Quote all entries in full, exactly.

» **RECORDS PROVIDED**

- - - - -

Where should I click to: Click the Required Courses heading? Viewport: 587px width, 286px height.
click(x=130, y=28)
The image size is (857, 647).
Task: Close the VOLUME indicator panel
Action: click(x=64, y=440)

- - - - -

» **WRITTEN SOLUTION**
Where should I click to: Click the Required Courses heading? Viewport: 587px width, 286px height.
click(x=130, y=28)
The image size is (857, 647).
Task: Close the VOLUME indicator panel
Action: click(x=64, y=440)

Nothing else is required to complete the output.